American breweries must have known that the era of Prohibition would not last. Some that were officially shut down from 1920-1933 operated as wildcat breweries making black-market beer. The major brewers got creative, marketing malt syrup as a food ingredient, ostensibly for use in making bread and candy.
Our featured ad from history is from the Val Blatz Brewing Co., which promoted its Bohemian malt syrup with this ad in 1929 newspapers. Other major brands had similar products: Pabst AA Malt Syrup, Budweiser Real Quality Malt Syrup, Schlitz Hop Flavored Malt Syrup, and other smaller brands like Red Top, Ace-High, Red Sun and Black Gold. Budweiser ran its ads in more than 1,500 American newspapers.
“The great demand for this ideal product by bakers and housewives for bakery and food products would indicate that hop-flavored barley malt syrup has met with great favor where palatability and wholesome food are desired,” read one newspaper article in April 1928. Why not? Who wouldn’t go for a batch of Budweiser muffins?
As a marketing move, it was pure brilliance. Brewers published recipe books and ran recipe contests to promote the legitimate uses of the syrup. Newspapers were filled with public relations “articles” touting the many food benefits of malt syrup. Of course, the manufacturers all knew what a good percentage of the product would be used for: home brew. Prohibition agents made raids and arrests, but courts ruled that malt syrup was a legitimate food product and its possession and consumption were not afoul of the law.

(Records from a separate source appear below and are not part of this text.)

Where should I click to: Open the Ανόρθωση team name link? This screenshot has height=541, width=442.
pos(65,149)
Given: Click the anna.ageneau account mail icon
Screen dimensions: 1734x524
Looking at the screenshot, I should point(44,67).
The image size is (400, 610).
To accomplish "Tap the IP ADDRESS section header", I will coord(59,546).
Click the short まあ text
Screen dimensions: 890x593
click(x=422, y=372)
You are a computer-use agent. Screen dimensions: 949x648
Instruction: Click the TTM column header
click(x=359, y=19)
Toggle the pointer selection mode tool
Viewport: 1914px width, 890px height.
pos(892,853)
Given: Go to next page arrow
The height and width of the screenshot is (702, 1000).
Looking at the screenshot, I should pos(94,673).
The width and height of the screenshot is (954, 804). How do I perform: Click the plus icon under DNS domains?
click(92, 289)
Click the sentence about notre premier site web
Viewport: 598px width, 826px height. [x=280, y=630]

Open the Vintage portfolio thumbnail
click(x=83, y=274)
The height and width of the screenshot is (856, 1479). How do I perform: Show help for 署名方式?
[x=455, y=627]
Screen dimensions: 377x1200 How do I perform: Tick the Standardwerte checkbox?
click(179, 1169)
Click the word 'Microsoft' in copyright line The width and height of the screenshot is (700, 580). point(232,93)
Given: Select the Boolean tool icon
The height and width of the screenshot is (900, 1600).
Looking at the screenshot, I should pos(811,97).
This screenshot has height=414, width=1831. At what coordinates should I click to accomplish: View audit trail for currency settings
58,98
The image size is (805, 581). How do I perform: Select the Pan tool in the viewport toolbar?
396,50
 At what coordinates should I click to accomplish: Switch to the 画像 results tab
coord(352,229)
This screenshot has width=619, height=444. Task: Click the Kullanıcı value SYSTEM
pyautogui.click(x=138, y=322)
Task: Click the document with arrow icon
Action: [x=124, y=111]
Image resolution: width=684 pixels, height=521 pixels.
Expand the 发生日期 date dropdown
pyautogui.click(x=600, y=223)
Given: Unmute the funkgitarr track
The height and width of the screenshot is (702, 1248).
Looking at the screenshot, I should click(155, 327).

The product was popular. In 1929, Louisiana collected $191,877 in taxes on malt syrup (10 cents per can). That meant nearly 2 million cans were sold in the state that year, enough to produce 9.6 million gallons of home brew. Tennessee only had its 5-cent-per-can malt syrup tax in place for eight months in 1929, yet collected $88,695. One newspaper estimated more than 1.7 million cans were sold, enough to make 8.9 million gallons of beer. We can assume some of the uses were for food and not drink, but clearly the malt syrup industry helped keep branded beer alive during Prohibition.
Manufacture and use of malt syrup dropped off rapidly after the repeal of Prohibition. In one national newspaper database, I found 4,419 references to “malt syrup” for 1930. It dropped to 768 in 1935 and 246 in 1938.
As the old saying goes, necessity is the mother of invention. Bottoms up!